Data entries >>
/---

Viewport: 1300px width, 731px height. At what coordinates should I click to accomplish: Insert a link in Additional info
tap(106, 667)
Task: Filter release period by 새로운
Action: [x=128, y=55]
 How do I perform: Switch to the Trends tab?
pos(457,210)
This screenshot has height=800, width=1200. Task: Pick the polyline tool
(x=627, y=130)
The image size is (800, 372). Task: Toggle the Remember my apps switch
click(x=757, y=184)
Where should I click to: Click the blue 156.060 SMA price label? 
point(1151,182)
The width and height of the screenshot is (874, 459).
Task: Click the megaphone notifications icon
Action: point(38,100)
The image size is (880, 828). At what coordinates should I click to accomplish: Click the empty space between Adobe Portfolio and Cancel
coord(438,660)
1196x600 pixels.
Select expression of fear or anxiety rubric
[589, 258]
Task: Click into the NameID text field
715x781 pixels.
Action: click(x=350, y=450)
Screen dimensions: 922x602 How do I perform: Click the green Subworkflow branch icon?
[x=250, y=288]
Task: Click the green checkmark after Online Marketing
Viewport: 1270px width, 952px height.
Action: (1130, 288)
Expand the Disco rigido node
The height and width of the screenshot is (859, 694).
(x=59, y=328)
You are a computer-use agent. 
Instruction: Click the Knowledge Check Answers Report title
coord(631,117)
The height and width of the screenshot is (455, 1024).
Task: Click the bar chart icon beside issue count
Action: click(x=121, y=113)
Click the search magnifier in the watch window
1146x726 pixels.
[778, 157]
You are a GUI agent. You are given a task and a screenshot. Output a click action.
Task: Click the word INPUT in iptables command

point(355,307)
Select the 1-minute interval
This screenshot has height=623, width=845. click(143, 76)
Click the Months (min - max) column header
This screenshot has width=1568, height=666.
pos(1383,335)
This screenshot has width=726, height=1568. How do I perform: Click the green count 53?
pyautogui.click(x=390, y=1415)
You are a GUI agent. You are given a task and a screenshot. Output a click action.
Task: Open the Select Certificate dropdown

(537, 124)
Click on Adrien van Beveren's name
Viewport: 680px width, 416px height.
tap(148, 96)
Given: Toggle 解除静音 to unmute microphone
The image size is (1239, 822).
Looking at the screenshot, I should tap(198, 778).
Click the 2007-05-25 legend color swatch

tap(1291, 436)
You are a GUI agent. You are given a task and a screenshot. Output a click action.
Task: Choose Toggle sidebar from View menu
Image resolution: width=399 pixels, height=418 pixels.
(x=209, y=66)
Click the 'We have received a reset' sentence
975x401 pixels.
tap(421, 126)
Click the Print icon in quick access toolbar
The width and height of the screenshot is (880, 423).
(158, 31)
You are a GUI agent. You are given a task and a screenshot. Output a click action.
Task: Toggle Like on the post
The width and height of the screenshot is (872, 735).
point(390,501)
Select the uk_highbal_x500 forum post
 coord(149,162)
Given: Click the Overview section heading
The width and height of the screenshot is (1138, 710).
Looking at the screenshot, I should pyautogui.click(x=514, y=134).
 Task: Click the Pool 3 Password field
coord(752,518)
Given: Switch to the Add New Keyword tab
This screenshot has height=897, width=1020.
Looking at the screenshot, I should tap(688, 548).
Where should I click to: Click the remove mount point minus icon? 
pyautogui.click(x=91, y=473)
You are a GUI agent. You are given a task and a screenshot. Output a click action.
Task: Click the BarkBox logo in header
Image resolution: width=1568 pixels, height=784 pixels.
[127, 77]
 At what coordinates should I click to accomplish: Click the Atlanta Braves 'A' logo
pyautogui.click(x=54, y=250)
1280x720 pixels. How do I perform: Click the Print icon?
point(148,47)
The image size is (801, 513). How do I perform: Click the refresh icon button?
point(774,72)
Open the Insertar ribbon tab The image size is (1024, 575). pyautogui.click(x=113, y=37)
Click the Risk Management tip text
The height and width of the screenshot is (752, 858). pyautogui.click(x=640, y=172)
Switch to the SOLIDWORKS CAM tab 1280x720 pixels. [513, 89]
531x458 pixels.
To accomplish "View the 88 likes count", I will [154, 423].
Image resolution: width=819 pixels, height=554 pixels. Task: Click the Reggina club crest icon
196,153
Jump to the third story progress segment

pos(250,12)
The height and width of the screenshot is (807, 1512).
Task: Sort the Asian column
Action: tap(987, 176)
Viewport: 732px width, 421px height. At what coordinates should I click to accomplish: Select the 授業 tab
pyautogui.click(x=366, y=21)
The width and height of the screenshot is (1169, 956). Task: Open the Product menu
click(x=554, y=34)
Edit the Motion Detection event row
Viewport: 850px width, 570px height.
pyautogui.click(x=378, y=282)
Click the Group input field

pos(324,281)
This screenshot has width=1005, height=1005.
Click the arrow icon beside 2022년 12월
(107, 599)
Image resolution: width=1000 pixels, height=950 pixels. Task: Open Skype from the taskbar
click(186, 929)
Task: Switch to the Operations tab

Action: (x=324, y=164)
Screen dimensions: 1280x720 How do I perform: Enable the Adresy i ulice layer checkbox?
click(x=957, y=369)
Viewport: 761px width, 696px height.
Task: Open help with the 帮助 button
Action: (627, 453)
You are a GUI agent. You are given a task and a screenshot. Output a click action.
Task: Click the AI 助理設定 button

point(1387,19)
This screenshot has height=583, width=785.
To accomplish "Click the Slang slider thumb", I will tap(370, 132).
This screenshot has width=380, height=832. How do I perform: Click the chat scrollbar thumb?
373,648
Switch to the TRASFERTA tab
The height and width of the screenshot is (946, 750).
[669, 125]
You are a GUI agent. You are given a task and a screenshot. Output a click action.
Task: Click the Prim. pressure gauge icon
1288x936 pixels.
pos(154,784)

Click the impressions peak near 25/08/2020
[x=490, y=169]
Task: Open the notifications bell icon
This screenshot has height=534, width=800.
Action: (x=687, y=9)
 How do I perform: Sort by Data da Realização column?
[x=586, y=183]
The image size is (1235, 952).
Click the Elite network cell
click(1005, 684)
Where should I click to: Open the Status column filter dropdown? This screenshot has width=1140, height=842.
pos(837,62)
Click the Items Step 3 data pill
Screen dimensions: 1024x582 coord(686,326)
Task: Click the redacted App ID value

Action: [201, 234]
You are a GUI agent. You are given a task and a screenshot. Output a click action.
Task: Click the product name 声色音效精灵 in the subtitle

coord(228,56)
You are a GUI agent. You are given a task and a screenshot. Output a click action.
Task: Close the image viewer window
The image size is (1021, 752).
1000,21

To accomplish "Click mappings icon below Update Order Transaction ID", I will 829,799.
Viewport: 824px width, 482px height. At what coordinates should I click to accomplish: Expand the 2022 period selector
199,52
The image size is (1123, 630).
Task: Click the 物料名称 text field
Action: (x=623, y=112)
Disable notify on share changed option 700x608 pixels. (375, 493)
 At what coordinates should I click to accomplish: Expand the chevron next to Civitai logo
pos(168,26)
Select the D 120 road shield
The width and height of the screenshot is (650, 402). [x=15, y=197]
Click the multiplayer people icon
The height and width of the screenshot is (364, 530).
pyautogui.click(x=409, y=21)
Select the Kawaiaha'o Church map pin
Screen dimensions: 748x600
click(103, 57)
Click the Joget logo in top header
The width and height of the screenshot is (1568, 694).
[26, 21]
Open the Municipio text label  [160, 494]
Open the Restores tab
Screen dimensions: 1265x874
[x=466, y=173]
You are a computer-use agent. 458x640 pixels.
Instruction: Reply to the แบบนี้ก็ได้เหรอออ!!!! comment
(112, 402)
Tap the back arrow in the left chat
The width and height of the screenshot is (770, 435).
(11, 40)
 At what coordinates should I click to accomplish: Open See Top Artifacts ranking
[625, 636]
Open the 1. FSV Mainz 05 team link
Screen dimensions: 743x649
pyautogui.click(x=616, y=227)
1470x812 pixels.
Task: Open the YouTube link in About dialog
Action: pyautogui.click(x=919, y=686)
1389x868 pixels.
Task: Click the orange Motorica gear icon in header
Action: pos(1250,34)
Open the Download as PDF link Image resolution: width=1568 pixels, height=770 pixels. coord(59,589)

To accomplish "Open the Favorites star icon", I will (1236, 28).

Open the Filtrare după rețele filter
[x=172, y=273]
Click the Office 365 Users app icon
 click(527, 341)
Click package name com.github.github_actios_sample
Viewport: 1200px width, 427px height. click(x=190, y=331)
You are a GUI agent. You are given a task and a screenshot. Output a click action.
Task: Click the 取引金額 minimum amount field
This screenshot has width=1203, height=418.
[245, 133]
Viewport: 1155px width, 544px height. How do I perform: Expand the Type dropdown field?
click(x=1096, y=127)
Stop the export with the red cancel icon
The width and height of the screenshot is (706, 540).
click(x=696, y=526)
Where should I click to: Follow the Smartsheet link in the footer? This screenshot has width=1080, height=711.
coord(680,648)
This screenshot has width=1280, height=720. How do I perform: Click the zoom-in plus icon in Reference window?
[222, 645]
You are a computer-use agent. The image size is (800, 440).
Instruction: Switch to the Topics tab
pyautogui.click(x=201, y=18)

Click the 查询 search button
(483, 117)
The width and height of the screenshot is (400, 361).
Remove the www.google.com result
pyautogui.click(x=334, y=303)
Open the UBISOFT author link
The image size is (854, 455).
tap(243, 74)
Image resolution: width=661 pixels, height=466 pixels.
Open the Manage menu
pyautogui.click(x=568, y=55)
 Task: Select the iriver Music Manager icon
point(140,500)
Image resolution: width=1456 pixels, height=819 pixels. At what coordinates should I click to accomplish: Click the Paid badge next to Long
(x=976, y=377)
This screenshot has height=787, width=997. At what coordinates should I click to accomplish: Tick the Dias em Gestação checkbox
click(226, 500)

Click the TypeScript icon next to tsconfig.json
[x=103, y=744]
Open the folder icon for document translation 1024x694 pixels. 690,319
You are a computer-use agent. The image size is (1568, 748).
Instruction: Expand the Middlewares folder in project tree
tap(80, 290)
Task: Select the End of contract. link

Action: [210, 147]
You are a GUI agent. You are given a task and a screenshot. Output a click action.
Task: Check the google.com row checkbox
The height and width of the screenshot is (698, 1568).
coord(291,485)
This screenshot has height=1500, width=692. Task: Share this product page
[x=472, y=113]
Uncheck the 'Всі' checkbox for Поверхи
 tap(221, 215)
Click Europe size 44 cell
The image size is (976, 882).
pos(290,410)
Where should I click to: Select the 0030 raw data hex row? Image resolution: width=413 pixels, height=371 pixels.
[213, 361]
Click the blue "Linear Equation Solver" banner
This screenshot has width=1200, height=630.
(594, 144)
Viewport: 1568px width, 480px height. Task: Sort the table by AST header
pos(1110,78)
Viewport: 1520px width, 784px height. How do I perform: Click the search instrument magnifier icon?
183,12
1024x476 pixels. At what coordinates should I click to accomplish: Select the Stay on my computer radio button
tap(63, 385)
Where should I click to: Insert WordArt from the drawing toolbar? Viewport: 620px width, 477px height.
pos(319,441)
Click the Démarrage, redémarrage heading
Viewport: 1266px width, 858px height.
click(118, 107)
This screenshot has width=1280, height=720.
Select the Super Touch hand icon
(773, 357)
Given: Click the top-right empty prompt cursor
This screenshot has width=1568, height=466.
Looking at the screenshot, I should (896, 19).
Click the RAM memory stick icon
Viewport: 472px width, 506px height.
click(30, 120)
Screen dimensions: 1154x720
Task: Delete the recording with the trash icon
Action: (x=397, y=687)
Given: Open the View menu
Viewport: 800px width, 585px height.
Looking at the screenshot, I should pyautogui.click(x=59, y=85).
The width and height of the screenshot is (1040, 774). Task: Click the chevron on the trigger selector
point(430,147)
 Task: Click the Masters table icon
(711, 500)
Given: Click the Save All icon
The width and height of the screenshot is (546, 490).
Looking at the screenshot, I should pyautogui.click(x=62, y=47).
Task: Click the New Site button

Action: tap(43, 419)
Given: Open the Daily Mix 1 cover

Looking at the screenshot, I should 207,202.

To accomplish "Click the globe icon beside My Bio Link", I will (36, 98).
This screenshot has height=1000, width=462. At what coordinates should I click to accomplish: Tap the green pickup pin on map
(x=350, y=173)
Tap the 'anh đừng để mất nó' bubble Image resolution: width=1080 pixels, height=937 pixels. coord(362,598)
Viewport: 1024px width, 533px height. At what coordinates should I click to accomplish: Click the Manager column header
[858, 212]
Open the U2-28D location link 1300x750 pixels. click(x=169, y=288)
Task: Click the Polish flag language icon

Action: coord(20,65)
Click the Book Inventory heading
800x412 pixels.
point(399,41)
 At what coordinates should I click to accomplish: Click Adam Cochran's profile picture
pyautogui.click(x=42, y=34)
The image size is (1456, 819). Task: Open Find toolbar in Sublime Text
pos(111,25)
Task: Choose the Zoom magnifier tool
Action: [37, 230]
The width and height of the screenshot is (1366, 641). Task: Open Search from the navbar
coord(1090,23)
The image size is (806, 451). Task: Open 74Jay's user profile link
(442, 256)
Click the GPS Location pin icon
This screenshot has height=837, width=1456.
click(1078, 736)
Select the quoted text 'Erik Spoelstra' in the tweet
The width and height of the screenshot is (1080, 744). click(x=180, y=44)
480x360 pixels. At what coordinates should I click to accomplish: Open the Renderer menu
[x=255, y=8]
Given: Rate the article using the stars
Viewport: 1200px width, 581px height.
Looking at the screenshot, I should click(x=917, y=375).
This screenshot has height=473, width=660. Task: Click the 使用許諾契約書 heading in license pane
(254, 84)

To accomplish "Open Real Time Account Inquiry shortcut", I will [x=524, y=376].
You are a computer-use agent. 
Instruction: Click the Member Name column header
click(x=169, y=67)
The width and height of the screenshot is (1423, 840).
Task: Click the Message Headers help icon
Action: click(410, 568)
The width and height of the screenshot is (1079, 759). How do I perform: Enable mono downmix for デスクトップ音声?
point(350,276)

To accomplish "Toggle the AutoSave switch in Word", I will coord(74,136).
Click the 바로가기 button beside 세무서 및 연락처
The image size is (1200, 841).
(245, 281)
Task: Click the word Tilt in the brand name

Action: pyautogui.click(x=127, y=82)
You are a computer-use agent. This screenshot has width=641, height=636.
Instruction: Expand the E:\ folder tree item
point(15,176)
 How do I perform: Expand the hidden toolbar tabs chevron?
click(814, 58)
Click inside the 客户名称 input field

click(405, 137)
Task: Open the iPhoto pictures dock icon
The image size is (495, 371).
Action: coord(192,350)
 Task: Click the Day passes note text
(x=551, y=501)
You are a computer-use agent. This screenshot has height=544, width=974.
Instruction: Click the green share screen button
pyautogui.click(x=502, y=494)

\---

WHAT TO WORK ON >> In the records above, find each line that mentions the word "will", and copy it.

RESULT OF THIS TASK >>
To accomplish "View the 88 likes count", I will [154, 423].
To accomplish "Click the Slang slider thumb", I will tap(370, 132).
To accomplish "Click mappings icon below Update Order Transaction ID", I will 829,799.
To accomplish "Open the Favorites star icon", I will (1236, 28).
To accomplish "Click the globe icon beside My Bio Link", I will (36, 98).
To accomplish "Open Real Time Account Inquiry shortcut", I will [x=524, y=376].
To accomplish "Toggle the AutoSave switch in Word", I will coord(74,136).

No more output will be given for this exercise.